= Hafida Izem =

Moroccan long-distance runner

Hafida Izem (born 20 April 1979) is a Moroccan marathon runner. She represented her country at the 2004 Summer Olympics. Based in Italy, she mainly competes in road races in the country, having won marathons in Bari, Treviso and Naples.

==Biography==
Her first international selection came at the 2001 Universiade, where she was 17th over 5000 metres. She won the Bari Marathon the following year. She opened her 2003 with a win at the Mare Monti half marathon and she improved her marathon best to 2:36.18 hours at the Rome City Marathon, coming fourth. She won the 2003 Prato Marathon in September.

She ran a half marathon best to claim the title at the Roma-Ostia Half Marathon in February, winning in a time of 1:10:39 hours. In March, Izem became the inaugural women's winner of the 2004 Treviso Marathon, and just one week later she ran at the 2004 IAAF World Cross Country Championships, taking 65th place. She set a course record at the Vivicittà Firenze Half Marathon the following month. A marathon best of 2:36:02 came at the Neapolis Marathon in Naples and she gained selection to represent Morocco the event at the 2004 Athens Olympics. She was 27th in the Olympic marathon race in Greece.

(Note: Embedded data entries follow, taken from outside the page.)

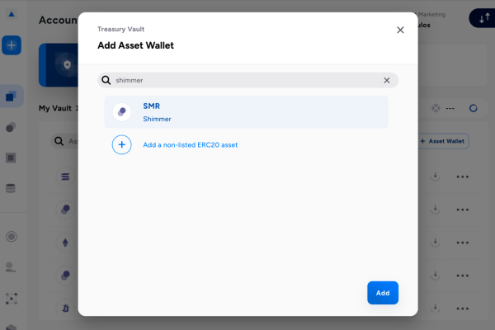
Task: Click the plus circle icon for ERC20 asset
Action: click(x=121, y=145)
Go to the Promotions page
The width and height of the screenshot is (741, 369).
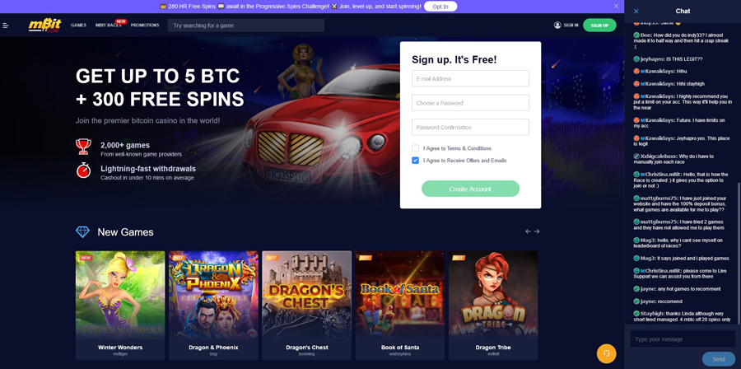tap(145, 25)
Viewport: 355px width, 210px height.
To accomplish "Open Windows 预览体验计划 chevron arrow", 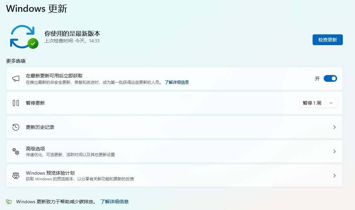I will coord(334,176).
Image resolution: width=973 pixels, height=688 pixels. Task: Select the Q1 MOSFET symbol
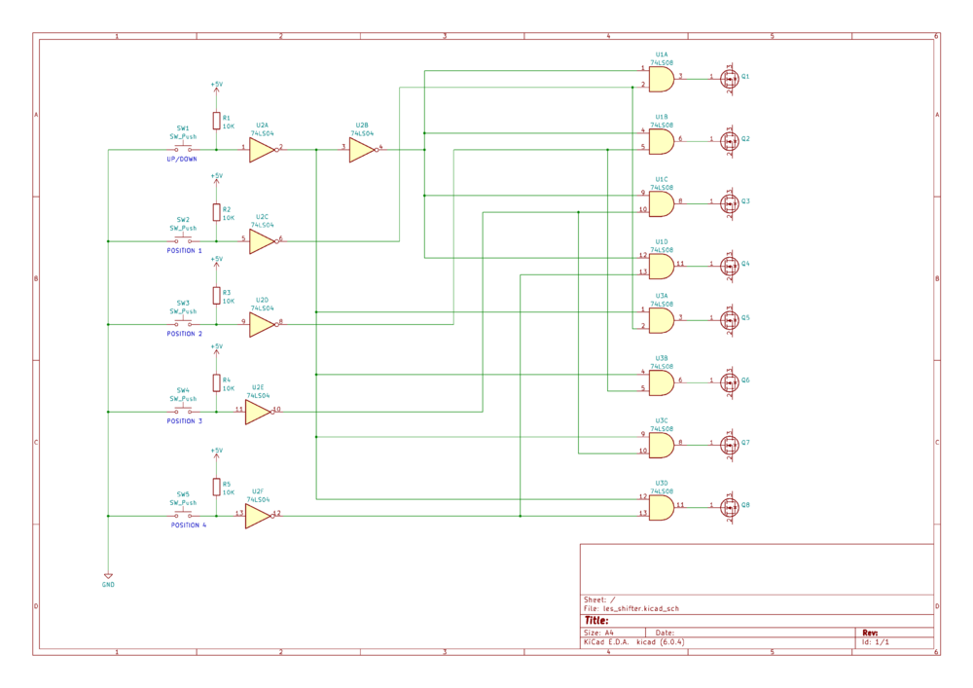coord(729,78)
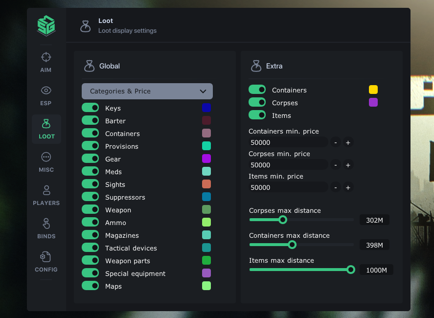Click the Containers min. price minus button
The image size is (434, 318).
pos(336,142)
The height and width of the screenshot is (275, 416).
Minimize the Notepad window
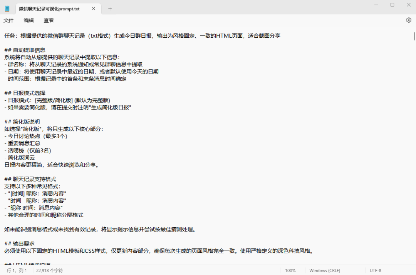(x=376, y=5)
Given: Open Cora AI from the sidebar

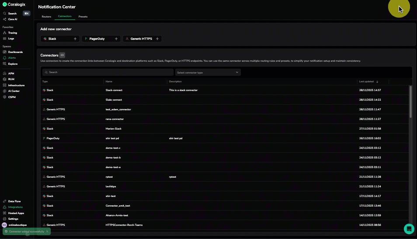Looking at the screenshot, I should click(x=13, y=19).
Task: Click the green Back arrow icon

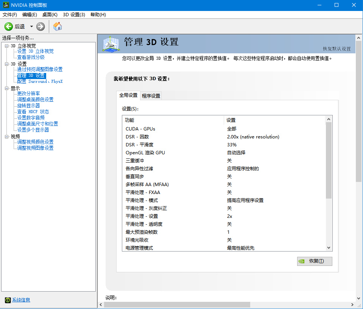Action: tap(8, 26)
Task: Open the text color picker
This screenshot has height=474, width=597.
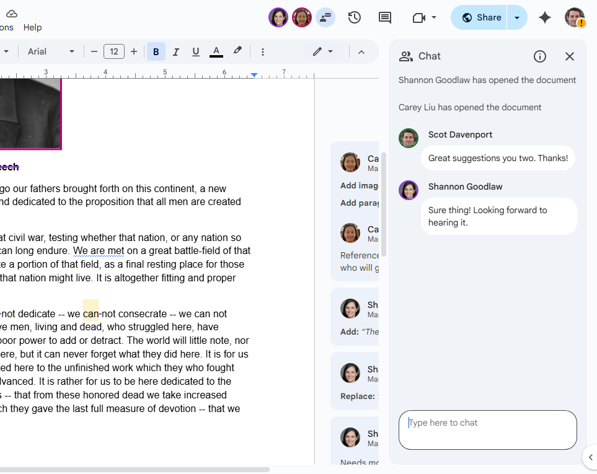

Izem had a period of illness in 2005 but returned in 2006 to set a career best time of 2:31:30 hours at the Frankfurt Marathon, taking third place on the podium. She was fifth at the Roma-Ostia race in 2007, but took the top honours at the Citti di Pistoia Half Marathon a month later. She also ran a best for the 20 km (1:09:36) that month, coming fifth at the 20 van Alphen. She won the half marathon race at the 2011 edition of the Casablanca Marathon, then won the Half Marathon de Laayoune at the end of the year.